In order to measure the achieved speedup, you will always need a baseline calculated on the same hardware configuration. The version optimized using Parallel.For needs approximately 4.1 seconds to run. Each subroutine takes full advantage of the four cores offered by the microprocessor. Thus, the speedup achieved is 11 / 4.1 = 2.68x over the sequential version. ParallelGenerateAESKeys takes 1.30 seconds and ParallelGenerateMD5Hashes takes 2.80 seconds.


Note
The parallelized code is capable of scaling as the number of cores increases. That didn't happen with the Parallel.Invoke version. However, it doesn't mean that the parallelized code will offer a linear speedup.

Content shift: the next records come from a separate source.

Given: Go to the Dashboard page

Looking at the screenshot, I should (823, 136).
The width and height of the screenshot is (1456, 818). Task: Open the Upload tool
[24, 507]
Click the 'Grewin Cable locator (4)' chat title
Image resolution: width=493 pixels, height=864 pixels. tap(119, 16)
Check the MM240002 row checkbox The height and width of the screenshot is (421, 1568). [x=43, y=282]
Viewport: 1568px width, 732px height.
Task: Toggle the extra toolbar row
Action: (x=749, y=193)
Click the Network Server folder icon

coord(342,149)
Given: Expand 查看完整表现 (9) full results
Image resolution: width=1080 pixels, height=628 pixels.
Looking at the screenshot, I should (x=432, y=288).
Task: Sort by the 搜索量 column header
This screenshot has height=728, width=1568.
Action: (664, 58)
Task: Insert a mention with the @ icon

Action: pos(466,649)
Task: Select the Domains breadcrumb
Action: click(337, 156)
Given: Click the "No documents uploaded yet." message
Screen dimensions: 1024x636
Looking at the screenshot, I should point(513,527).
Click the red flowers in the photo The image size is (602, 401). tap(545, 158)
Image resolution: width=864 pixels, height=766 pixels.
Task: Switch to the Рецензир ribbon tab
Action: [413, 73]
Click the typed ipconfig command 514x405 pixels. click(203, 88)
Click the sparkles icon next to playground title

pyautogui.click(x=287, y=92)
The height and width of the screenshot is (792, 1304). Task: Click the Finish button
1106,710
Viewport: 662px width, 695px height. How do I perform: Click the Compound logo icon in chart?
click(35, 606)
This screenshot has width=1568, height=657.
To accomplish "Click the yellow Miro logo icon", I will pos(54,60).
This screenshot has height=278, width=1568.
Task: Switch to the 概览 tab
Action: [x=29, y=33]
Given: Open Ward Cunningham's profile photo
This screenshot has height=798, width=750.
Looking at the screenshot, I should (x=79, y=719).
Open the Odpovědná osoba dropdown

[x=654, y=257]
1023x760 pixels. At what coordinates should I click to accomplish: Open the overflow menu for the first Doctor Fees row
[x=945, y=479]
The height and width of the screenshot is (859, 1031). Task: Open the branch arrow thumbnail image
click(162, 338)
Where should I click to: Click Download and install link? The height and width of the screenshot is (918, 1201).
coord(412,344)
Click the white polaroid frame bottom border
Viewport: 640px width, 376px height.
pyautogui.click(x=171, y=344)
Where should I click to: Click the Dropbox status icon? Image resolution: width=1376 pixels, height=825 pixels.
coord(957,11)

In fact, most of the time, there is a limit to the scalability — that is, once it reaches a certain number of cores, the parallelized algorithms won't achieve additional speedup.
In this case, it was necessary to change the code for the loop's body used in each iteration. Thus, there is an additional overhead in each iteration that wasn't part of each sequential iteration, and calling delegates is more expensive than calling direct methods. In addition, Parallel.For and its underlying work adds additional overhead to distribute and coordinate the execution of different chunks with parallel iterations. This is why the speedup is not near 4x and is approximately 2.68x when running with four cores. Typically, the parallelized algorithms won't offer a linear speedup. Furthermore, serial and hardware architecture-related bottlenecks can make it very difficult to scale beyond a certain number of cores.
It is very important to measure speedup in order to determine whether the overhead added to parallelize the code brings present and potentially future (further scalability) performance benefits.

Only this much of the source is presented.